Thursday, October 29, 2015

On the Road

Headlines on the Bloomberg Web site today include the Blockbuster:

Can Detroit Beat Google to the Self-Driving Car?
Inside GM's fight to get to the future first.

Apparently this isn't the world it used to be. It's definitely a world where millions will wait outside in the snow to buy the latest i-Gadget even when last weeks model is in their pocket, but we're keeping cars far, far longer than once we did. You can drive home in a 700+ horsepower car, in a car that does 230 or more miles per hour and gets mileage equal to my old /68 VW.  In fact we're in a golden age of American performance and engineering and we don't know.   No sir, your 200 HP Nissan isn't a race car.

Some people still like to drive. Some people grew up when the number one aspiration was a car and the number two goal was something cool enough to turn heads at the drive in:  the Drive In everything that was, from theaters to restaurants to, believe it or not, liquor stores. We didn't hang out at WiFi hotspots in malls. It was at Henry's Hot Dogs or Big Daddy's Drive in with car hops and looking to impress the girls and an occasional contest of acceleration.  Real girls that is and in person, not on line. Tinder was still something you started a fire with.
The worst thing anyone could show up in was an "economy car."  Sure, I remember buying and pumping gas at 26.9 and the price of fuel didn't matter but guys like me studied cars the way the nerds did homework and the jocks memorized sports statistics. My friends and I built go-karts with lawnmower parts in 8th grade and went on to customize cars, swap and rebuild engines  and the best thing anyone could wish for was to hear someone who knew say "hey, that guy can drive!"

What kind of people want a car that drives itself, controlled by satellites and computers and government regulations in soulless safety and always in constant contact and a play list?  Sorry, you'll take away the steering wheel, the handlebars, the shift lever from my cold dead fingers  but you'll have to catch me first.

Is this a case of industry spending a fortune on something that won't sell?  Or is this a case of a country that's lost it's soul?  Will my grandchildren read "On The Road" and wonder why Kerouac didn't take the bus or dream about a little electric Japanese cliche on wheels that drives itself while you stare at a little screen texting your "friends?"  Indeed why go on the road at all when there's Google Earth?

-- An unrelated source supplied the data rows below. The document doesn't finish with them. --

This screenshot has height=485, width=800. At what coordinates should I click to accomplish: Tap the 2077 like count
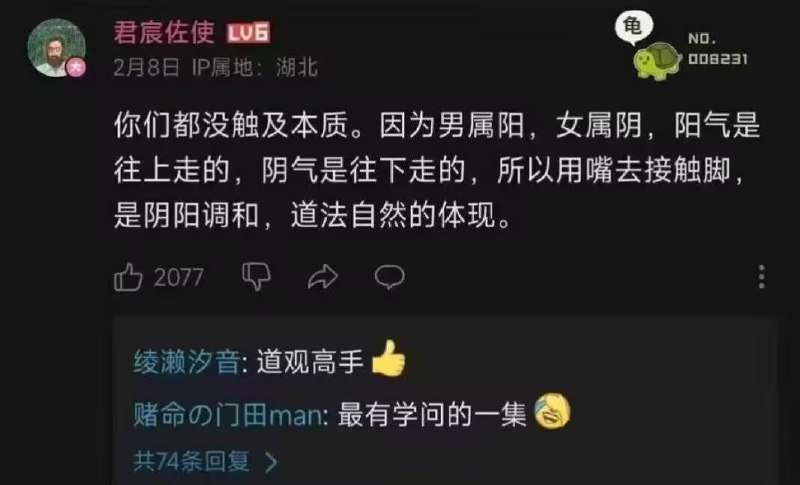point(179,278)
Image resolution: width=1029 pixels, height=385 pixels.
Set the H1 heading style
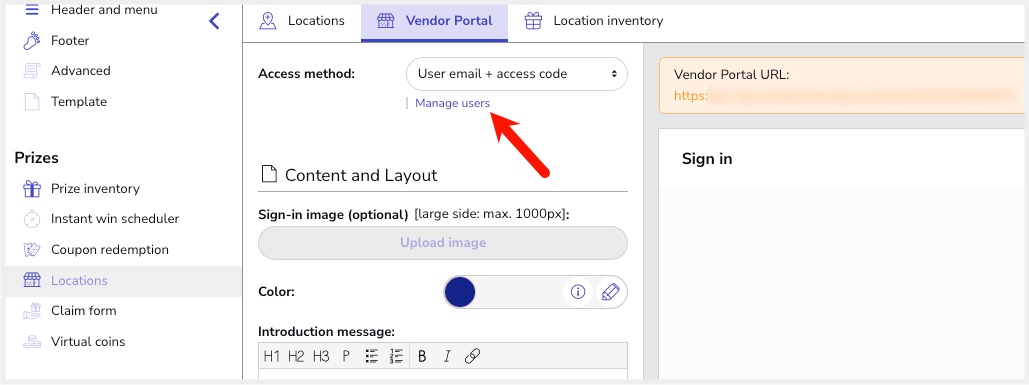click(272, 356)
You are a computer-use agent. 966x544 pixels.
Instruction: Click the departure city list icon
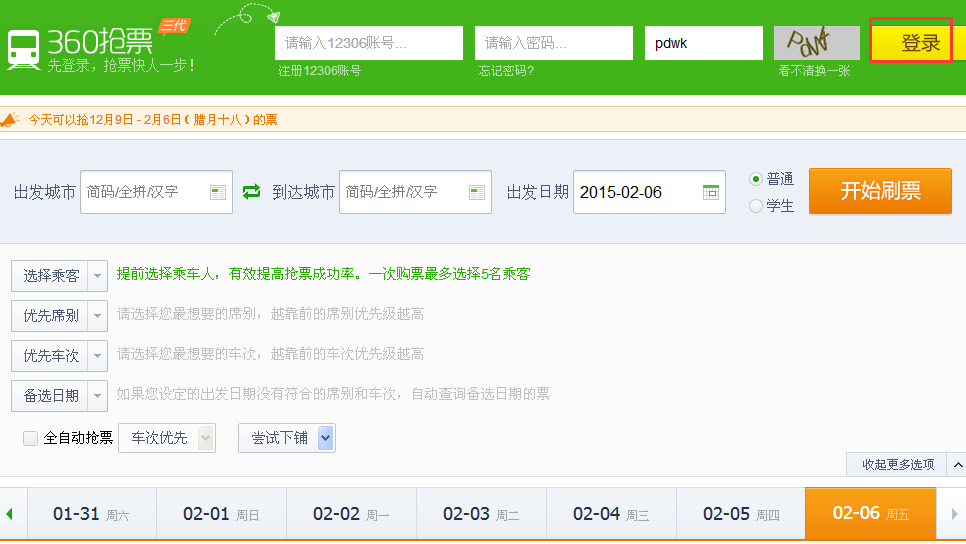[218, 192]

Sorry, that's not "the future" to me any more than today is the future once envisioned in generations of Science Fiction.  If it's a country of driverless, cubicle dwelling, commuting urban virtual reality, Facebooking hipsters with "devices" it's not my country and that's a warning, not a prediction. Look for it. Listen for it somewhere off that regulated futureroad road packed with little electric safety bubbles shaped like running shoes or backwards hats whispering along, bumper to bumper at 25 MPH. Do you hear that rumble, way out on the highway?  That long, lonesome highway?